Heute gelten Vietnamesen als sehr integriert, weil sie im Bildungsbereich überdurchschnittlich gut abschneiden, und werden deshalb gern als Vorbild hingestellt. Zu Recht?
Ja, die vietnamesischen Migranten gelten als Modellminorität. Diese Sichtweise hat sich aber erst in den letzten Jahren durchgesetzt. Das zeigt, wie wandelbar solche Bilder sind. Davor hat man sich für die Vietnamesen im Westen schlichtweg überhaupt nicht interessiert – und die ostdeutschen Vietnamesen galten als ungebetene Gäste, die Probleme verursachten, weshalb man sie so schnell wie möglich abschieben wollte. Deshalb wurde 1995 ja auch das Rückführungsabkommen geschlossen, wonach 40.000 Vietnamesen Deutschland verlassen sollten.
Werden Asiaten denn nicht mit positiveren Klischees bedacht als andere Gruppen?

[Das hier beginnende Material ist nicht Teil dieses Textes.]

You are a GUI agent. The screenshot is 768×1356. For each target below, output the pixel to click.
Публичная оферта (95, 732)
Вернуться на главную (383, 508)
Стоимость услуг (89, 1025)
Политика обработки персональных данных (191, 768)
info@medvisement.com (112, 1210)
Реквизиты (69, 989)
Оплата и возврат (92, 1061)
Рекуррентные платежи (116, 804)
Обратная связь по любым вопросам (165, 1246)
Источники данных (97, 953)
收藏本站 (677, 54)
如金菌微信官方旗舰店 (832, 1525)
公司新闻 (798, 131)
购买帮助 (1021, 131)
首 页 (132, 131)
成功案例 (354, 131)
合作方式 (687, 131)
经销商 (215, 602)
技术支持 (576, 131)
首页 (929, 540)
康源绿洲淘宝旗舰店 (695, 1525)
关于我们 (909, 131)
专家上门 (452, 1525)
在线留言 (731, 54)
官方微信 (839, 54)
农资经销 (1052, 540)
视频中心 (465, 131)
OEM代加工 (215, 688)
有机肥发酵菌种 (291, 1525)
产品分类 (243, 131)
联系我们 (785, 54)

Mag sein. Es ist aber eine Fiktion, zu glauben, Vietnamesen seien deshalb besonders wenig von Rassismus betroffen. Man ist weniger davon betroffen, wenn man einen bestimmten sozialen Status erlangt hat, sich unterordnet und unsichtbar macht. Aber Alltagsrassismus macht auch vor Vietnamesen nicht Halt.
Wie reagiert man darauf?
Die Haltung bei vielen ist: Wenn wir uns politisch passiv und freundlich verhalten, dann bieten wir keine Angriffsfläche. Das ist eine kulturelle Überlebensstrategie, die in vielen Familien weitergegeben wird. Doch alle Bemühungen und eine erfolgreiche Bildungskarriere garantieren nicht, dass man als vollwertiger Teil dieser Gesellschaft akzeptiert wird und nicht immer wieder an gläserne Decken stößt.
Von vietnamesischen Organisationen wird da leider keine offensive Auseinandersetzung eingefordert, das vermisse ich. Andere Gruppen sind da selbstbewusster – und nur so kann man auf Medien und Politik einwirken.